The Steerable Pyramid
What is a steerable pyramid?
The Steerable Pyramid is a linear multi-scale, multi-orientation image decomposition that provides a useful front-end for image-processing and computer vision applications. We developed this representation in 1990, in order to overcome the limitations of orthogonal separable wavelet decompositions that were then becoming popular for image processing (specifically, those representations are heavily aliased, and do not represent oblique orientations well). Once the orthogonality constraint is dropped, it makes sense to completely reconsider the filter design problem (as opposed to just re-using orthogonal wavelet filters in a redundant representation, as is done in cycle-spinning or undecimated wavelet transforms!).
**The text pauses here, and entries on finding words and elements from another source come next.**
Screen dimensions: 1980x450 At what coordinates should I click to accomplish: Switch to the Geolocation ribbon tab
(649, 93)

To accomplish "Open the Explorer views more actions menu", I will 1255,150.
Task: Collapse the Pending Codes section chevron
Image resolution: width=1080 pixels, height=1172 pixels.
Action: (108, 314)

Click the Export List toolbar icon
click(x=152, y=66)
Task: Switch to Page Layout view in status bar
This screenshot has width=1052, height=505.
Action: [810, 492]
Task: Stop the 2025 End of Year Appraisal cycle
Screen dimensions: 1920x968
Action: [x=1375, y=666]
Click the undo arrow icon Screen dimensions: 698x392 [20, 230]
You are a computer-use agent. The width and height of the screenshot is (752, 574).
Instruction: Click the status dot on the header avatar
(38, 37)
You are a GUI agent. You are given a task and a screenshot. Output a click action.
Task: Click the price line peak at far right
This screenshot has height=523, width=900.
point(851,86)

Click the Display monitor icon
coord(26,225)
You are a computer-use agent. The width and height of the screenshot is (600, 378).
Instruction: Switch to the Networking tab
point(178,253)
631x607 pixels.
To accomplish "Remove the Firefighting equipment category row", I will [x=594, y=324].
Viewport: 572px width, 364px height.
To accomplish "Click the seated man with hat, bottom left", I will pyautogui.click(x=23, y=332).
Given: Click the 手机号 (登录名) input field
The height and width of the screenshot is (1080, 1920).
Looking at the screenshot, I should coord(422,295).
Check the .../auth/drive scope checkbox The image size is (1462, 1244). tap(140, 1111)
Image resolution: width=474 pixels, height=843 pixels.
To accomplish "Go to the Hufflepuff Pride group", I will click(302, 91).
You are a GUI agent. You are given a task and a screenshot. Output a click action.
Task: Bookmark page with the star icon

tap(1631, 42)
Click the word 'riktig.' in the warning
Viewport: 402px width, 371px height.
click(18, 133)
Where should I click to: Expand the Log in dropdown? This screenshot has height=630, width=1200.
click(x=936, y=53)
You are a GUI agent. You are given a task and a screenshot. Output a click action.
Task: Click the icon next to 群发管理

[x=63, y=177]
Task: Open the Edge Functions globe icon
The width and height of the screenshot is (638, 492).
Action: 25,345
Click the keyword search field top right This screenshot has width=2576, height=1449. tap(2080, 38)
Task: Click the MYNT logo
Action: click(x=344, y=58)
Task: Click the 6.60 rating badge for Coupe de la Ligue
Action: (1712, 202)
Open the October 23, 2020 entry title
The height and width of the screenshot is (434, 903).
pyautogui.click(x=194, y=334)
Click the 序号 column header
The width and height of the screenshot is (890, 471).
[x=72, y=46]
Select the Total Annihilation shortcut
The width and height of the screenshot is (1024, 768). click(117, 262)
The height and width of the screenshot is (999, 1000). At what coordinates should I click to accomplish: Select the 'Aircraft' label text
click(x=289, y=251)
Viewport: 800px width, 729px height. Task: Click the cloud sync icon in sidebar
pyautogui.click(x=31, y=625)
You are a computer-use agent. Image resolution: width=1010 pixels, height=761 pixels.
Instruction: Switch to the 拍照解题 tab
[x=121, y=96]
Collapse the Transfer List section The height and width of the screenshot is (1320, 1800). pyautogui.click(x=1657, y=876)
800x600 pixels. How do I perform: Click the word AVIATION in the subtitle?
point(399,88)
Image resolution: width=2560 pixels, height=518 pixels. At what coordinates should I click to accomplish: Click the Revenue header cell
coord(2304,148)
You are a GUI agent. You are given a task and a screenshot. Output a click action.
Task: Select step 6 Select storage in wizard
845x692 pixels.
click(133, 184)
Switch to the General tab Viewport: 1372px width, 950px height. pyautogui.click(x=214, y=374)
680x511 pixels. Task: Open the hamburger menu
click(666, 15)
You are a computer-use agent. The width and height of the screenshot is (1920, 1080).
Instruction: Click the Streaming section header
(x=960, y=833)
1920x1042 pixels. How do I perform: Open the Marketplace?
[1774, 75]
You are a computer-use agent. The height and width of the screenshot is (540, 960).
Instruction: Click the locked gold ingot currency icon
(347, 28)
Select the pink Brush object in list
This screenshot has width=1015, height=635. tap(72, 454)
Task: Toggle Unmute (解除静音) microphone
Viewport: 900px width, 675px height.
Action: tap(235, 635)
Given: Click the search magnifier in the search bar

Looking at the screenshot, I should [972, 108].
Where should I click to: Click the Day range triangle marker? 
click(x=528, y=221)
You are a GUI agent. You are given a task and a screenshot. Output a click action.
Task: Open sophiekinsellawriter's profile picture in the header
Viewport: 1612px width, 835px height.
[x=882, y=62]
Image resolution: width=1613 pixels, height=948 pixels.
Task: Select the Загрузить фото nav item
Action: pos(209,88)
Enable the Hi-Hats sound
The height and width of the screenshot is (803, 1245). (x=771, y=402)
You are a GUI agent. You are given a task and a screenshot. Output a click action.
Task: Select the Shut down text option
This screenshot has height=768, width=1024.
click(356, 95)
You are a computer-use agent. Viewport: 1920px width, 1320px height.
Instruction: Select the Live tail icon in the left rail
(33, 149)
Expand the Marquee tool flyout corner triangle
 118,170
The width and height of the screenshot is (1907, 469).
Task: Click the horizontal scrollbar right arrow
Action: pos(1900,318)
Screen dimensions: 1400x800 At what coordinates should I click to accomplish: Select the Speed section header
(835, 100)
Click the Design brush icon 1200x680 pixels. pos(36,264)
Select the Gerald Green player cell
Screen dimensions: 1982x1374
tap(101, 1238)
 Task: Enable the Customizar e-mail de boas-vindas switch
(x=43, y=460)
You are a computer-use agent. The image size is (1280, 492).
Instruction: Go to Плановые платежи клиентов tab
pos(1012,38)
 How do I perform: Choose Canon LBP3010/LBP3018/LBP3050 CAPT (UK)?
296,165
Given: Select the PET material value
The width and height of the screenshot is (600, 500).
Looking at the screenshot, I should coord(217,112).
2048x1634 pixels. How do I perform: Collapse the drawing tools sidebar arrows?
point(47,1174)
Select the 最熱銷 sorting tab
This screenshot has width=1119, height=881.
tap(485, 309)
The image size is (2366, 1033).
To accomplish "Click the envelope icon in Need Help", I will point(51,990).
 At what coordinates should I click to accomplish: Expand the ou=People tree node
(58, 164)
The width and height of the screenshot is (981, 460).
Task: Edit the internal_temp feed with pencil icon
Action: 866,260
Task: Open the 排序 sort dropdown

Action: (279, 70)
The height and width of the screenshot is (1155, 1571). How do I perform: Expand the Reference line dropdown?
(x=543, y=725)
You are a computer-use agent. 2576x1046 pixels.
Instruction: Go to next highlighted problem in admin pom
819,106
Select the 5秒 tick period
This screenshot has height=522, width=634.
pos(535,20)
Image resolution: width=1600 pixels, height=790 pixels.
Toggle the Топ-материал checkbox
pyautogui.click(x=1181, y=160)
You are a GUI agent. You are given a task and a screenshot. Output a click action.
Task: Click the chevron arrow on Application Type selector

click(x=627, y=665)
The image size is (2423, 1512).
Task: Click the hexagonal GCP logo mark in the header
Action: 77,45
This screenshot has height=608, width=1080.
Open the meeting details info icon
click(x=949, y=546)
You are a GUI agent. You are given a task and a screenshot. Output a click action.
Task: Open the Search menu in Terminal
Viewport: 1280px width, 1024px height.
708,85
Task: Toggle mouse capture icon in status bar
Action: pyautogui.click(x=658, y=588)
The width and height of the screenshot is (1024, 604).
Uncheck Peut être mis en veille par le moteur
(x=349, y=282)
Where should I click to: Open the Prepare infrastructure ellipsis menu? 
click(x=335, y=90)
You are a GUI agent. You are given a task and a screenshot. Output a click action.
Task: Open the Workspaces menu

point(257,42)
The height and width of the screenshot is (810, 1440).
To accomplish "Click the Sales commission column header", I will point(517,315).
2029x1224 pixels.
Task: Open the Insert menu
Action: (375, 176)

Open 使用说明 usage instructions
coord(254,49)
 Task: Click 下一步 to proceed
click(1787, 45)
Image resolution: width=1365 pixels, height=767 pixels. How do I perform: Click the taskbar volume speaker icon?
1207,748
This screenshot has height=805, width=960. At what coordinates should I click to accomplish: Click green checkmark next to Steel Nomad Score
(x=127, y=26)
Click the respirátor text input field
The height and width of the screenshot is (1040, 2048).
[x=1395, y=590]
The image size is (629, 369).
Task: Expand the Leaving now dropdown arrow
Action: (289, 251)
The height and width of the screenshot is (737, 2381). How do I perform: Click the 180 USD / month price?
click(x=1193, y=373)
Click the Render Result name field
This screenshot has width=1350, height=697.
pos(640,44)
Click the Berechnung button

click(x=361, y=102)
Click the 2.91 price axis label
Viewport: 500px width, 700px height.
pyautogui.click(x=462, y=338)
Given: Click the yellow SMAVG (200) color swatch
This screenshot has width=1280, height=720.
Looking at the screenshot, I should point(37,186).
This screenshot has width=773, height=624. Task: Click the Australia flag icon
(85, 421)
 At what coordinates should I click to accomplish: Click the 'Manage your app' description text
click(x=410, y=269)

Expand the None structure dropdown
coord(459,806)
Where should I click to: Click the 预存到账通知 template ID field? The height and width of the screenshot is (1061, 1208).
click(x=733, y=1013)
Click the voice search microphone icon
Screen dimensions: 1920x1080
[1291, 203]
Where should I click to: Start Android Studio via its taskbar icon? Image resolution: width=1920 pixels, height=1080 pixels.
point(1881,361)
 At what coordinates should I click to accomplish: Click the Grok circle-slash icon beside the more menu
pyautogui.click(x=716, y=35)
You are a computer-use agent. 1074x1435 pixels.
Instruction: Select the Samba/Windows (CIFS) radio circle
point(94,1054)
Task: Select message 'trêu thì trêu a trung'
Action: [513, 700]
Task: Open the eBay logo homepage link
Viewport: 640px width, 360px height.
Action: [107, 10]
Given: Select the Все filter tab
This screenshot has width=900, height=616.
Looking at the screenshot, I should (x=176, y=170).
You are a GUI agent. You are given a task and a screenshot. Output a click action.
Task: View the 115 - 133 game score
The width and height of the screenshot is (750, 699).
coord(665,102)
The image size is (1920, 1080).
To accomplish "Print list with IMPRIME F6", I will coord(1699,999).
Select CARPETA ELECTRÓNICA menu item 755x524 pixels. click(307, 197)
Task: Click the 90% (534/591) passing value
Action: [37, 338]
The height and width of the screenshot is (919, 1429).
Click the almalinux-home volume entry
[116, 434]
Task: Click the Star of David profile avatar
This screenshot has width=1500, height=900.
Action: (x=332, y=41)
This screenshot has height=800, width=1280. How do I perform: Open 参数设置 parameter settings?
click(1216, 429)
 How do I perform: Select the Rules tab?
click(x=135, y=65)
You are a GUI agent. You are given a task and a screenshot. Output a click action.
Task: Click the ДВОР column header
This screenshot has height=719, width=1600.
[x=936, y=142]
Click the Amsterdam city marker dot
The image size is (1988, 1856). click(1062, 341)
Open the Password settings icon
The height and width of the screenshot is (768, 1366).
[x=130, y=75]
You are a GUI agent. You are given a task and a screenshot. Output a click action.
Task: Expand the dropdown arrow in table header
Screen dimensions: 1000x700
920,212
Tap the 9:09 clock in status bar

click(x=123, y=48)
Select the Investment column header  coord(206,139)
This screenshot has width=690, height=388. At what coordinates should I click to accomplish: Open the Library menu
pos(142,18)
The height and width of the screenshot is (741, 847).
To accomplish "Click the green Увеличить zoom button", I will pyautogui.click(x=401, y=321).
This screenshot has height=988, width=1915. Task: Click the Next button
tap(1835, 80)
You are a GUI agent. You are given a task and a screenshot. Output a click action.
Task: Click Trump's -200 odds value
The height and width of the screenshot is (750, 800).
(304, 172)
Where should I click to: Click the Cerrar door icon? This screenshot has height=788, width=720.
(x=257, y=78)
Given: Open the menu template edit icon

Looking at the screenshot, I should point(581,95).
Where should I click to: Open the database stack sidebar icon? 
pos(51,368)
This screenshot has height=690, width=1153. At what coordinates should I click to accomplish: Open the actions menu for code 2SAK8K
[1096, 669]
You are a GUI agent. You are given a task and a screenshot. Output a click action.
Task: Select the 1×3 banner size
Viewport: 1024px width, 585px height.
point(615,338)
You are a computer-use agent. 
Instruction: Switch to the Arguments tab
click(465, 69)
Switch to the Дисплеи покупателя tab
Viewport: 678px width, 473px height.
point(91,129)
Detailed information may be found in the references listed below. |
The basis functions of the steerable pyramid are Kth-order directional derivative operators (for any choice of K), that come in different sizes and K+1 orientations. As directional derivatives, they span a rotation-invariant subspace (i.e., they are equi-variant) and they are designed and sampled such that the whole transform forms a tight frame. An example decomposition of an image of a white disk on a black background is shown to the right. This particular steerable pyramid contains 4 orientation subbands, at 2 scales. The smallest subband is the residual lowpass information. The residual highpass subband is not shown. | |
The block diagram for the decomposition (both analysis and synthesis) is shown to the right. Initially, the image is separated into low and highpass subbands, using filters L0 and H0. The lowpass subband is then divided into a set of oriented bandpass subbands and a low(er)-pass subband. This low(er)-pass subband is subsampled by a factor of 2 in the X and Y directions. The recursive (pyramid) construction of a pyramid is achieved by inserting a copy of the shaded portion of the diagram at the location of the solid circle (i.e., the lowpass branch). More detailed descriptions may be found in the references (below). | |
What advantages does it have over separable orthonormal wavelets?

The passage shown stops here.